SPMB 2025: Sistem Baru, Masalah Lama?” Oleh Sugeng Pramono ( Ketua Aaliansi Jurnalis Persada Way Kanan )

Berita48 Dilihat

“SPMB 2025: Sistem Baru, Masalah Lama?”
Oleh Sugeng Pramono ( Ketua Aaliansi Jurnalis Persada Way Kanan )

Way Kanan, WARTA PORLI
Tahun ajaran baru sebentar lagi dimulai, dan seperti tahun-tahun sebelumnya, riuh rendah keluhan masyarakat kembali terdengar. Sistem Penerimaan Murid Baru (SPMB) 2025, yang digadang sebagai wajah baru pendidikan Indonesia, menuai berbagai respons dari publik. Aliansi Jurnalis Persada (AJP) way kanan di bawah kepemimpinan Sugeng Purnomo, mencermati fenomena ini dengan seksama.

# [KUMPULAN DATA]
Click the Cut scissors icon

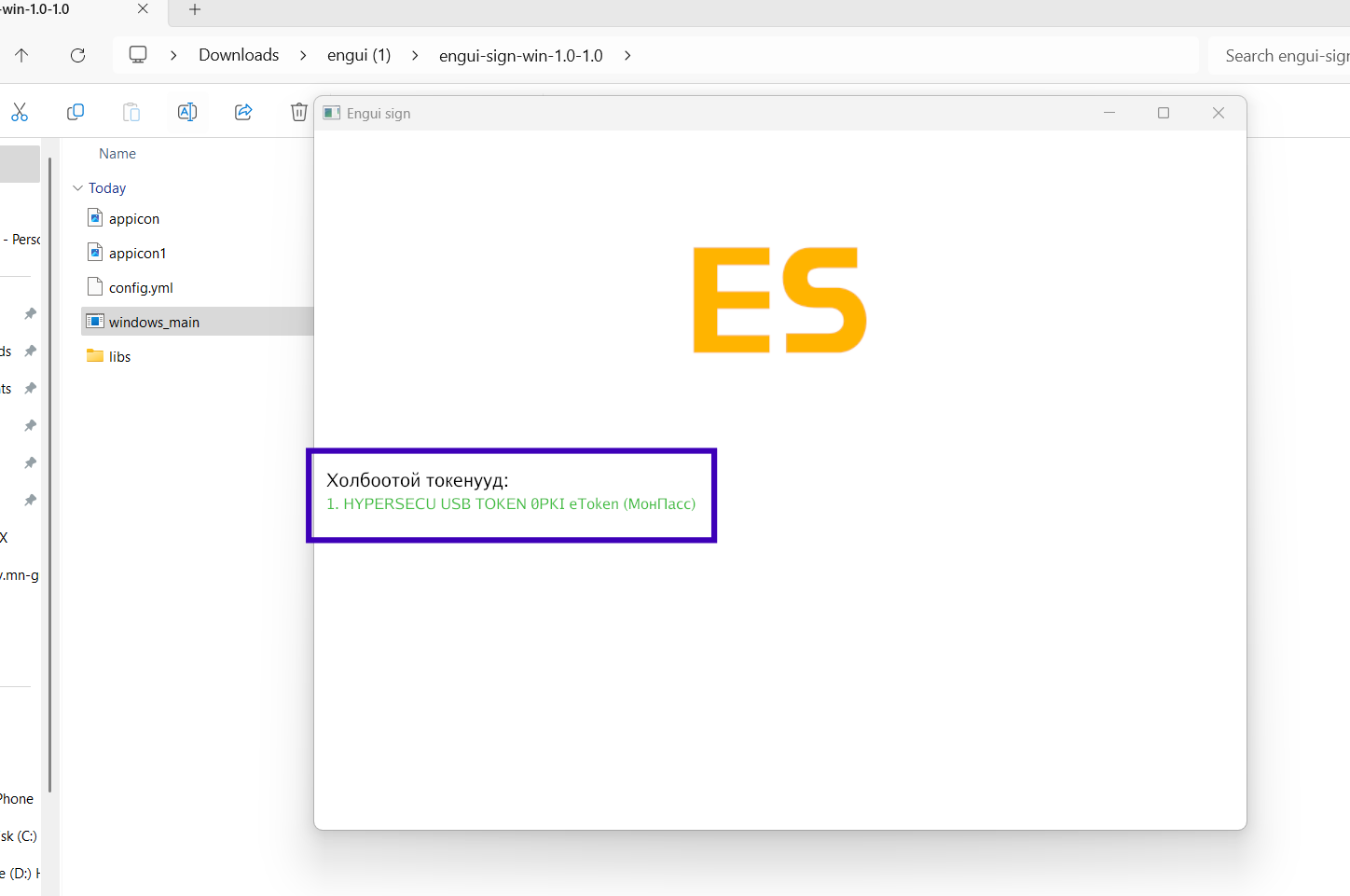[20, 112]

# [PETUNJUK TUGAS]
Ambil seluruh teks tentang SPMB 2025 di atas dan tulis ulang kata demi kata, tanpa ada yang diubah.

# [JAWABAN TUGAS]
SPMB 2025: Sistem Baru, Masalah Lama?” Oleh Sugeng Pramono ( Ketua Aaliansi Jurnalis Persada Way Kanan )

Berita48 Dilihat

“SPMB 2025: Sistem Baru, Masalah Lama?”
Oleh Sugeng Pramono ( Ketua Aaliansi Jurnalis Persada Way Kanan )

Way Kanan, WARTA PORLI
Tahun ajaran baru sebentar lagi dimulai, dan seperti tahun-tahun sebelumnya, riuh rendah keluhan masyarakat kembali terdengar. Sistem Penerimaan Murid Baru (SPMB) 2025, yang digadang sebagai wajah baru pendidikan Indonesia, menuai berbagai respons dari publik. Aliansi Jurnalis Persada (AJP) way kanan di bawah kepemimpinan Sugeng Purnomo, mencermati fenomena ini dengan seksama.